The dissent argues that the majority ruling will facilitate “the curtailment of women’s rights and of their status as free and equal citizens” and claims that “the court no longer recognizes the myriad ways bearing a child can alter the ‘life and future’ of a woman.”

As opposed to being a legal-centered opinion, the dissent is primarily a “woman-centered opinion,” Joanne Rosen, another legal expert at Johns Hopkins University, stated.

“Today’s Court, that is, does not think there is anything of constitutional significance attached to a woman’s control of her body and the path of her life,” the dissenters argued. “Taking away the right to abortion diminishes women’s opportunities to participate fully and equally in the Nation’s political, social, and economic life.”

Instead of being rooted in legality with an honest interpretation of the constitution, the dissent is “anchored in the profound impact that control over bodily autonomy and decisions relating to pregnancy have on women’s lives,” Rosen said.

Both statements, like most of the justices’ arguments in their dissent, “puts women at the center” and are “not practical and extremely unreasonable,” according to legal experts.

In their dissent, Breyer, Sotomayor and Kagan claim the “‘people’ did not ratify the Fourteenth Amendment. Men did. So it is perhaps not so surprising that the ratifiers were not perfectly attuned to the importance of reproductive rights for women’s liberty.”

“If you follow that argument, it discounts the whole Constitution all the way up to the 19th amendment, which gave them the right to vote,” Severino stated.

One legal concept the dissenters acknowledge is the rights granted to American citizens in the 14th Amendment. The basis for the enactment of the 14th Amendment by the minority opinion is they believe they have the power to redefine the word “liberty.”

“The majority thinks that a woman has no liberty or equality of interest in the decision to bear a child,” according to the dissenting opinion.

Contrary to the dissenting judges, the court ruled that liberty does “not encompass a woman’s right to terminate her child; that is not what the founders meant by the ‘right to liberty.’ Liberty must be defined by what it meant to the founders; it needs a basis that reflects the people who wrote it,” Severino said.

However, other legal experts have argued that the dissent evades a legal foundation and instead attempts to appeal to Americans’ emotions.

“I think the three dissenters in Dobbs made a deliberate decision that the tone of their dissent was going to be sorrow,” Michigan appellate lawyer Richard Bernstein told Courthouse News.

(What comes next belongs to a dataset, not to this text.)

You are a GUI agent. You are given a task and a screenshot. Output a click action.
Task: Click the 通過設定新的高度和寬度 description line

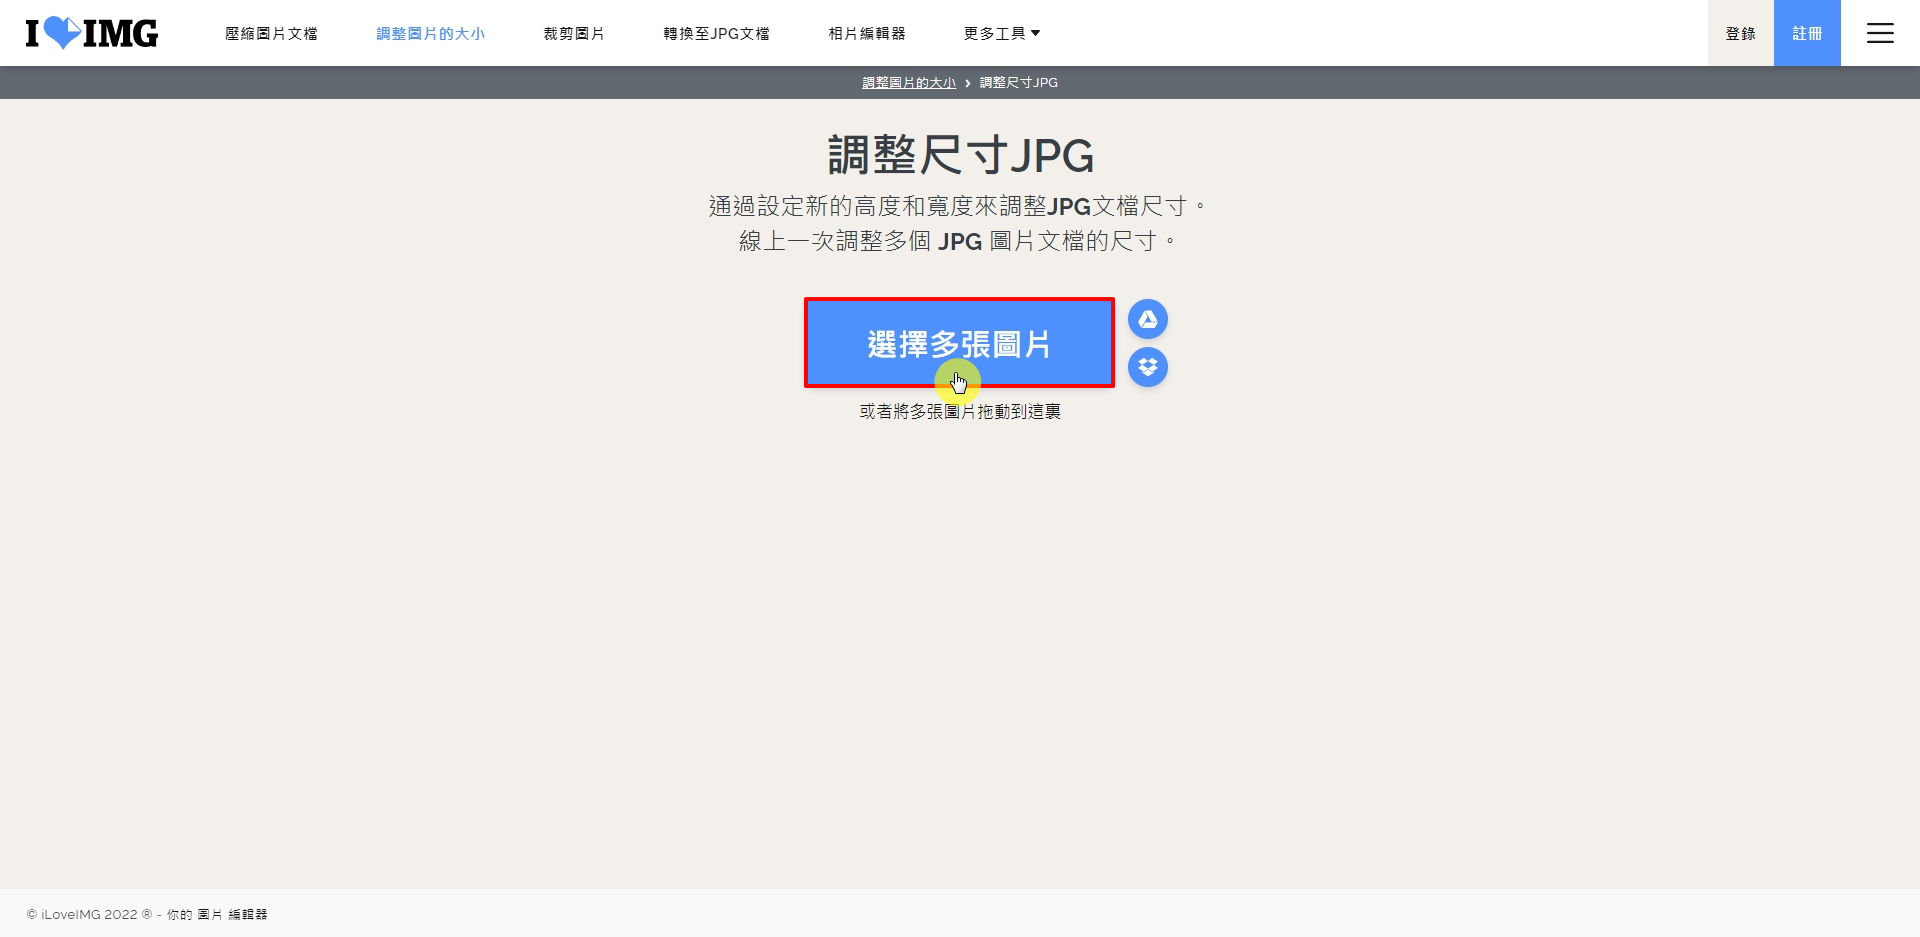click(958, 206)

The justices turn to the possibility of rape and incest for an emotional appeal. The dissent reads, “in some states, a woman will have to bear her rapist’s child or a young girl her father’s.” Their rationale for their decision is based on less than 0.5% of all abortions that occur in America. “We don’t make any other decisions based on such a minuscule anomaly,” Severino stated.

“What the dissent is trying to do is to humanize and contextualize the issue and say here are the people that it’s going to affect and here’s why,” Frederick Lawrence, an American lawyer and civil rights expert, told Courthouse News.

Severino said it was a “disgrace that three justices on our Supreme Court would sign their names to this.”